OpenTelemetry resource identity will be modified as follows:

When entities is empty on resource, then its identity is the collection of all attributes (both key and values).
When entities is non-empty on resource, then its identity is the collection of all attributes where the key is not found in entities.descriptive_attributes_keys.

When grouping or mixing OTLP data, you can detect if two resources are the same using its identity and merge descriptive attributes (if applicable) using the entity merge algorithm (described above) which will be formalized in the data model.

How this proposal solves the problems that motivated it

Let's look at some motivating problems from the Entities Proposal:

Problem 1: Commingling of Entities

We embrace the need for commingling entities in Resource and allow downstream users to interact with the individual entities rather than erasing these details.

Problem 2: Lack of Precise Identity

Identity is now clearly delineated from description via the Entity portion of Resource. When Entity is used for Resource, only identifying attributes need to be interacted with to create resource identity.

Problem 3: Lack of Mutable Attributes

This proposal offers two solutions going forward to this:

Descriptive attributes may be mutated without violating Resource identity
Entities whose lifetimes do not match SDK may be attached/removed from Resource.

Problem 4: Metric Cardinality Problem

Via solution to (2) we can leverage an identity synthesized from identifying attributes on Entity. By directly modeling entity lifetimes, we guarantee that identity changes in Resource ONLY occur when source of telemetry changes. This solves unintended metric cardinality problems (while leaving those that are necessary to deal with, e.g. collecting metrics from phones or browser instances where intrinsic cardinality is high).

Entity WG Rubric

The Entities WG came up with a rubric to evaluate solutions based on shared beliefs and goals for the overall effort. Let's look at how each item is achieved:

Resource detectors (soon to be entity detectors) need to be composable / disjoint

Entity detection and Resource Manager now fulfill this need.

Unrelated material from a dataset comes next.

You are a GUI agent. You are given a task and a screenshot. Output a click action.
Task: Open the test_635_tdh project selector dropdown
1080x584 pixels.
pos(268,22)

New entities added by extension should not break existing code

Users will need to configure a new Entity detector for new entities being modelled.

Navigational attributes need to exist and can be used to identify an entity but could be augmented with UUID or other aspects. - Having ONLY a UUID for entity identification is not good enough

Resource will still be composed of identifying and descriptive attributes of Entity, allowing baseline navigational attributes users already expect from resource.

Collector augmentation / enrichment (resource, e.g.) - Should be extensible and not hard-coded. We need a general algorithm not specific rulesets

The concept of "Entity" is a new definition for Resource. Where previously, resource was a collection of attributes and users would interact with each individually, now there is a "bundle" of attributes called an Entity. Entities have an identity and descriptions, and the collector is able to identify conflicts against the set of attributes that make up an Entity.

The merge rules defined here give precedent for the collector to generically interact with "type", "identifying attributes" and "descriptive attributes" rather than hard-coded rules that have to understand the nuance of when host.id influences host.name, e.g.

Users are expected to provide / prioritize "detectors" and determine which entity is "producing" or most-important for a signal

The Resource Manager allows users to configure priority of Entity Detectors.

For an SDK - ALL telemetry should be associated with the same set of entities (resource labels)

Resource Manager is responsible for resolving entities into a cohesive Resource that meets the same demands as Resource today.

Open Questions

The following remain open questions:

How to attach Entity "bundle" information in Resource?

The protocol today requires a raw grab bag of Attributes on Resource. We cannot break this going forward. However, Entities represent a new mechanism of "bundling" attributes on Resource and interacting with these bundles. We do not want this to bloat the protocol, nor do we want it to cause oddities.

Going forward, we have set of options:

Duplicate attributes in Entity section of Resource.
Reference attributes of Resource in entity.
Only identify Entity id and keep attribute<->entity association out of band.
Extend Attribute on Resource so that we can track the entity type per Key-Value (across any attribute in OTLP).

The third option prevents generic code from interacting with Resource and Entity without understanding the model of each. The first keeps all usage of entity simple at the expense of duplicating information and the middle is awkward to interact with from an OTLP usage perspective. The fourth is violates our stability policy for OTLP.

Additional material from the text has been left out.